The third is latency and throughput. Cowen pointed especially to startups that win large enterprise contracts with specific latency or throughput requirements. Shared frontier endpoints offer limited ability to customize around those constraints, particularly when the product also depends on a custom metric that encodes the company’s own logic.

He also gave the negative test: if the company is still developing core functionality, has not collected data, or lacks mature evals, it is probably not time to train. He invoked the old training maxim “garbage in, garbage out.” Fine-tuning does not remove the need for data; it makes the quality of data more consequential.

Benjamin Cowen’s most practical claim was that many AI product teams have already built much of what they need to train, even if they do not think of themselves as training teams. If a team has built an agent harness, evaluates product behavior, and collects data on what works and what fails, then it has touched the core components needed for model training.

For reinforcement learning, an agent harness can become the environment in which a model learns to provide the service.
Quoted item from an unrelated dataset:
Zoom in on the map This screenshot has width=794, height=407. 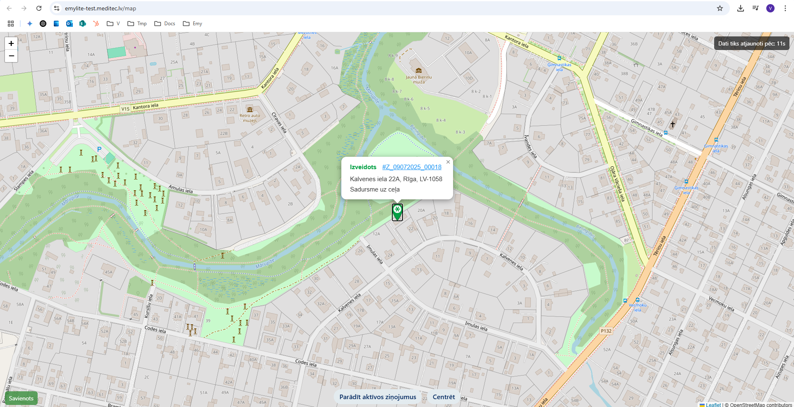[x=11, y=43]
If the product already records successful and unsuccessful behavior, that becomes training data. If the team already has an eval suite, that becomes the feedback mechanism for deciding whether a trained model is improving.
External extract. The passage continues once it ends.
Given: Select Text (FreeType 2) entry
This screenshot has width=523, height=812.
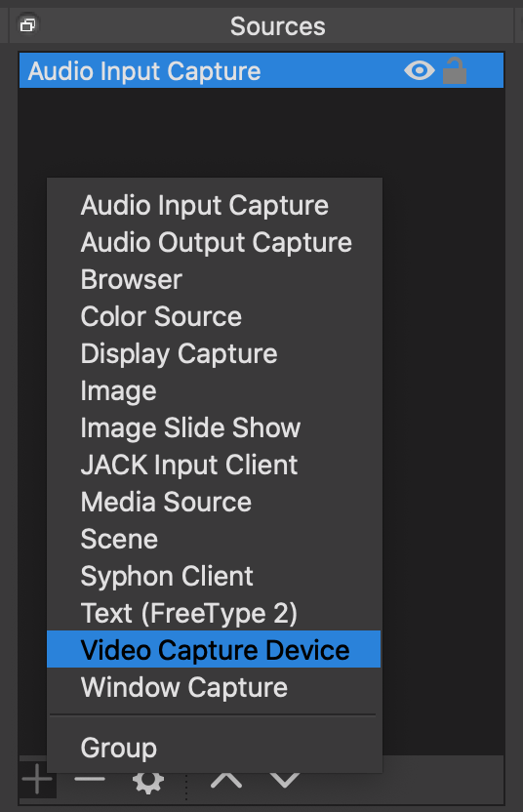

Cowen contrasted this with older training workflows. He said many machine-learning practitioners used to “tape the gradient by hand” and implement linear algebra themselves. For most practical fine-tuning, that is no longer necessary. Open-source libraries now expose the algorithms directly enough that teams can control training behavior without building the machinery from first principles.

Modal’s examples repository was used to illustrate the point: supervised fine-tuning in 300 lines of Python once the data is curated; GRPO reinforcement learning in 300 lines of code; vLLM inference in 200 lines of code. The slides showed the corresponding example paths: modal-labs/modal-examples/blob/main/06_gpu_and_ml/yolo/finetune_yolo.py, modal-labs/modal-examples/tree/main/06_gpu_and_ml/reinforcement-learning, and modal-labs/modal-examples/blob/main/06_gpu_and_ml/vllm_inference.py. Cowen’s claim was not that code length alone solves the problem, but that the training and serving loop no longer necessarily requires a giant monorepo or a team operating raw infrastructure.

Cowen argued that serverless infrastructure is useful for more than inference. In training, it changes how teams can run experiments.

Hyperparameter tuning was his first example. Instead of treating every minute on a reserved cluster as scarce, a team can fan out many containers on demand, abandon unpromising runs quickly, and keep the faster-moving experiments. He compared this to a “meta evolutionary algorithm”: spin up many candidates, kill the weak ones, and iterate.

Reinforcement learning makes the infrastructure point more explicit. A model being trained with RL must practice repeatedly, producing many evaluations known as rollouts. Cowen described these rollouts as “massively, embarrassingly parallel.” Modal’s particular advantage, he said, is unified APIs for GPU containers and secure sandboxes, which allow RL systems to run large numbers of practice environments.

After training, the model still has to be served. Cowen said this is what the frontier API is doing under the hood. He did not say which serving stack frontier labs use; the relevant point was that comparable serving patterns are available through vLLM, SGLang, Triton Inference Server, or custom Python workflows, with autoscaling to match traffic.

Benjamin Cowen closed by narrowing the prescription. He was not telling teams to train a model immediately. He was telling them not to treat training as something safely deferred for a decade. A product may need its own model in a year or six months, and the useful question is how the team will know when that moment has arrived.

The preparation he emphasized was straightforward: collect data, develop evals, and understand which metric the generic model is failing to optimize. Fine-tuning becomes meaningful only when the company can say what improvement means and has the data to train toward it.